Asimismo, el hastag Íñigoasíno, mostró claramente una estrategia consistente en señalar al otrora ideólogo principal y maestro de la polarización, ¿un ejemplo de justicia poética? Junto a ello, dejaron caer varios de los excesos que cometía en su vida privada (peleas y enfrentamientos callejeros a altas horas de la noche en Madrid, Galicia…), si bien los medios de comunicación prestaron poca atención a esta cuestión hasta el pasado mes de octubre de 2024.

En efecto, en esta última fecha todo se derrumbó para el protagonista de la obra; además, ya no le quedaban más conejos en la chistera.

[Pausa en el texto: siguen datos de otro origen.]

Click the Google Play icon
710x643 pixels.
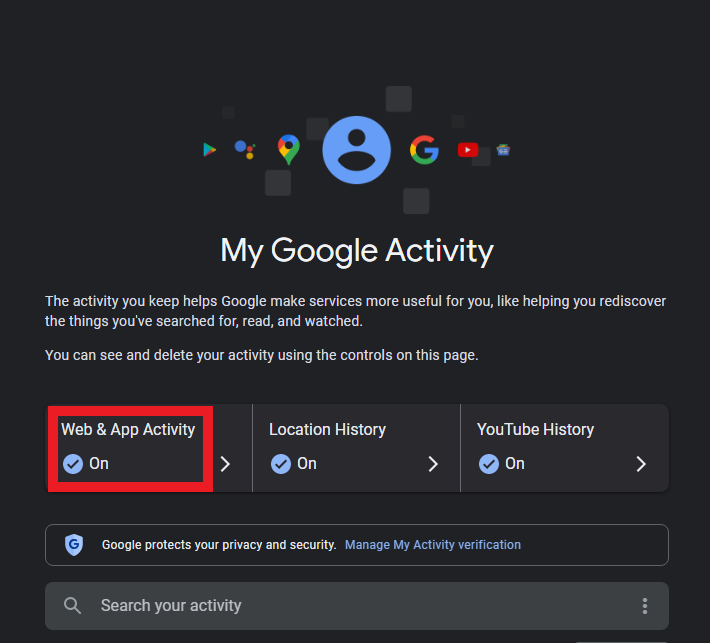209,149
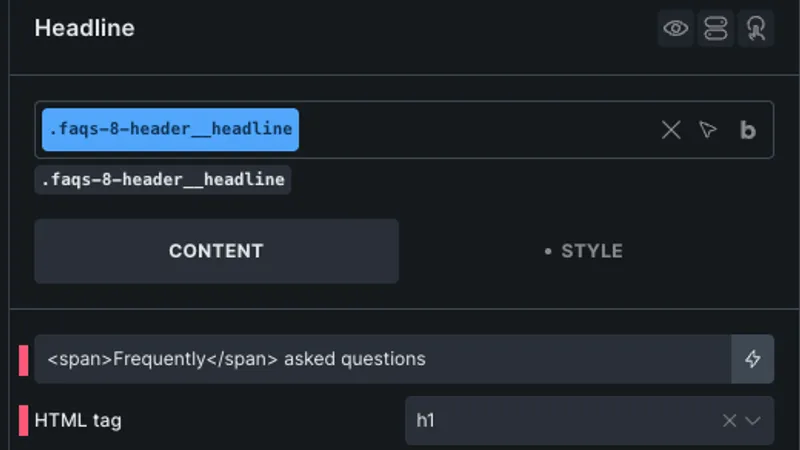Click the bold 'b' class manager icon

[747, 130]
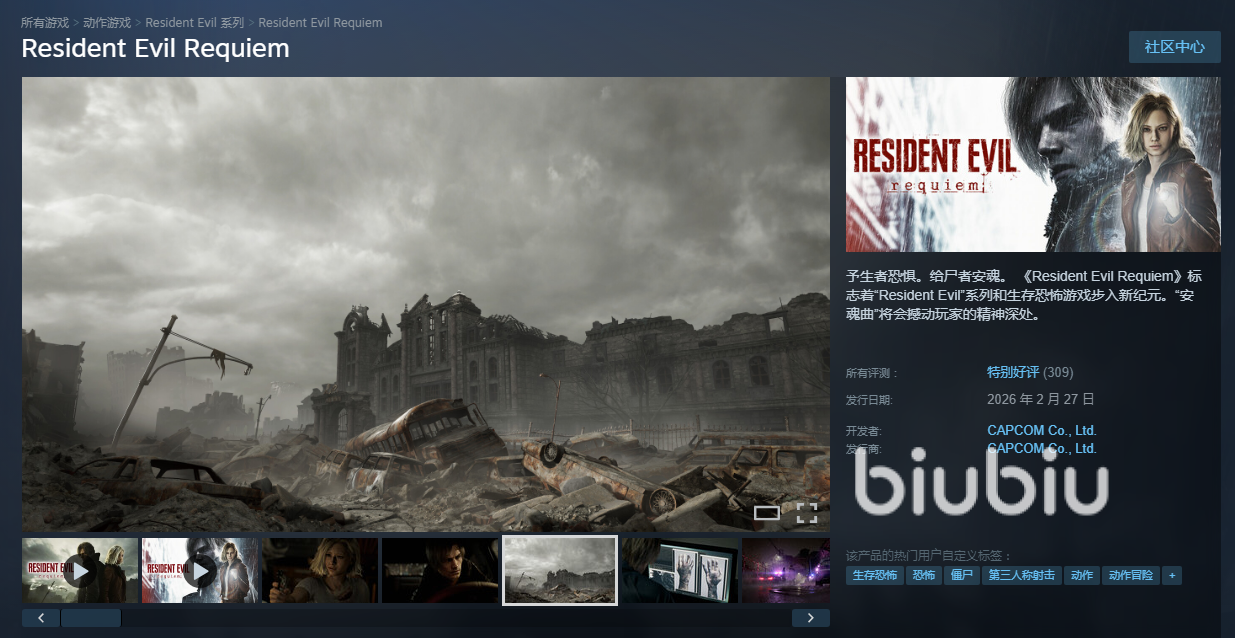Select the hand X-ray monitors screenshot thumbnail
Image resolution: width=1235 pixels, height=638 pixels.
tap(680, 571)
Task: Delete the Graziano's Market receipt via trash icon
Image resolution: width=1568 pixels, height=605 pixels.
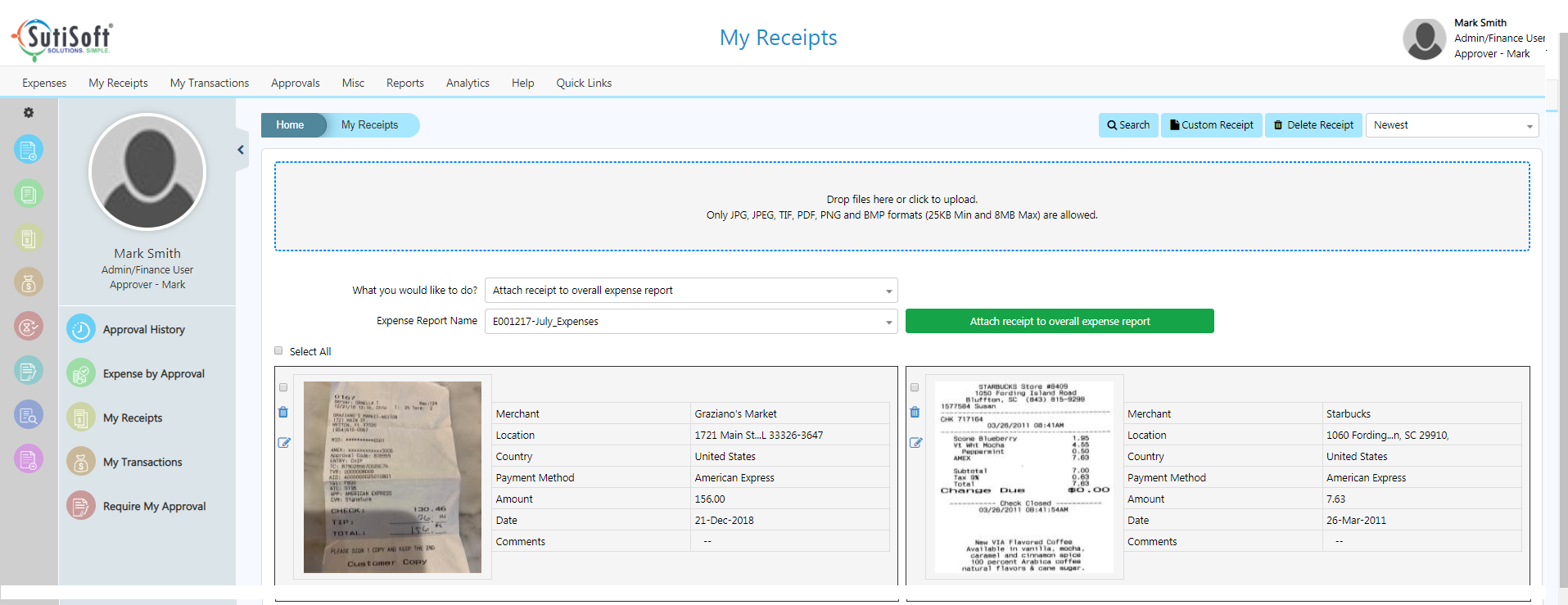Action: click(283, 413)
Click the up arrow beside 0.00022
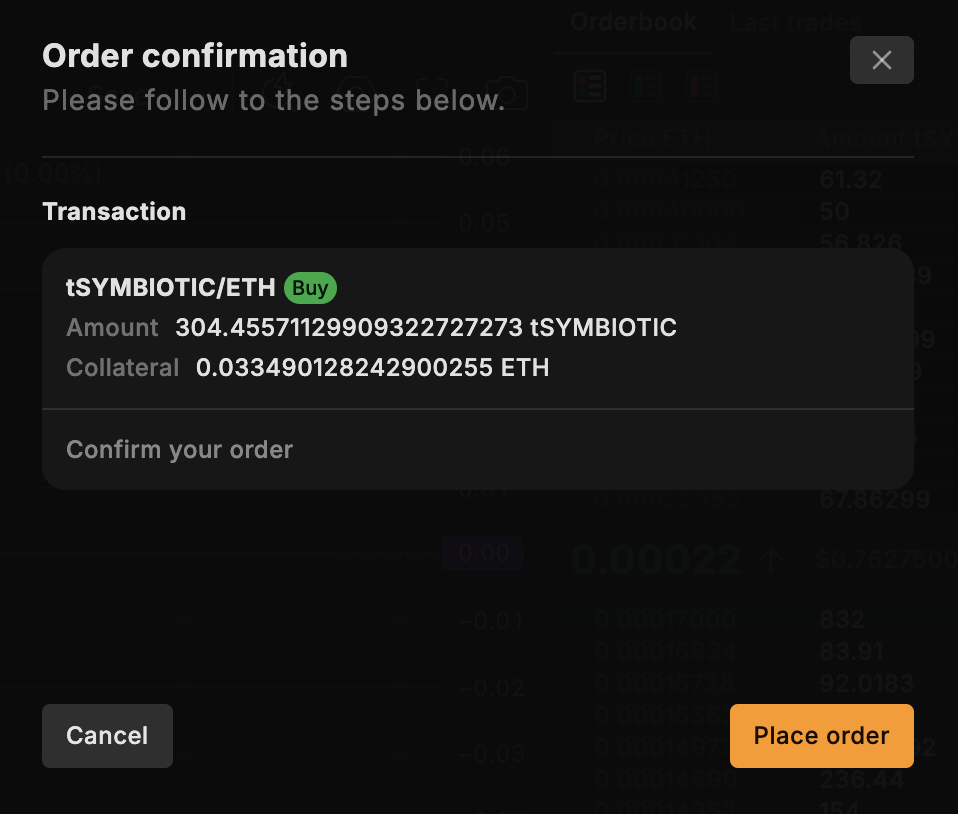The width and height of the screenshot is (958, 814). click(771, 559)
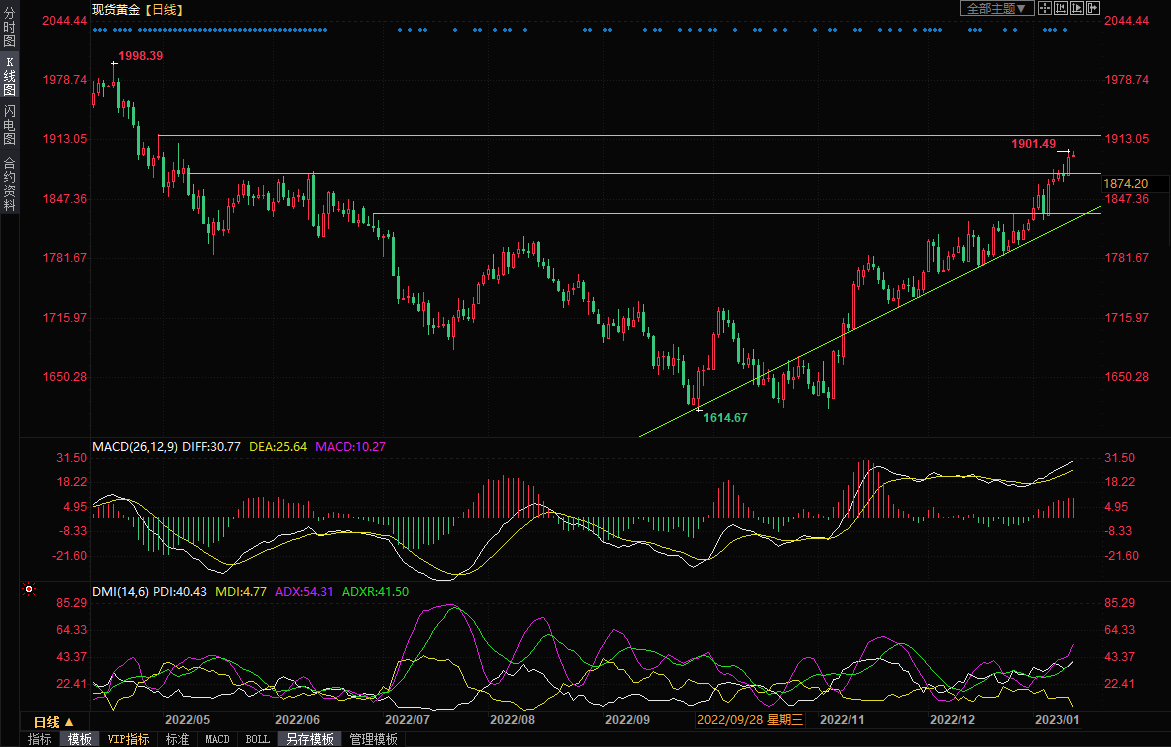The height and width of the screenshot is (747, 1171).
Task: Toggle the BOLL indicator template
Action: pyautogui.click(x=257, y=739)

Anteriormente, tras su salida de Podemos, Errejón alentó la creación de otras marcas políticas (Más Madrid, Más País, SUMAR…) con las que persiguió asegurarse un futuro político y una presencia mediática con la que alimentar un ego tan desmedido como incapaz de hacer autocrítica, un rasgo muy bien explicado por Luca Costantini.

En este sentido, cuando salieron las primeras noticias sobre su comportamiento con algunas mujeres, publicó una carta en la que, como bien subraya el autor, descartaba toda responsabilidad y se limitaba a aceptar una culpabilidad cuyas causas imputó al neoliberalismo. Las consignas basadas en sintagmas pegadizos que él elaboró y difundió machaconamente con la finalidad de destruir al adversario político se volvieron en su contra, sin que fuera capaz de hallar un nuevo flotador al que asirse para sobrevivir, conspirar y, probablemente, polarizar.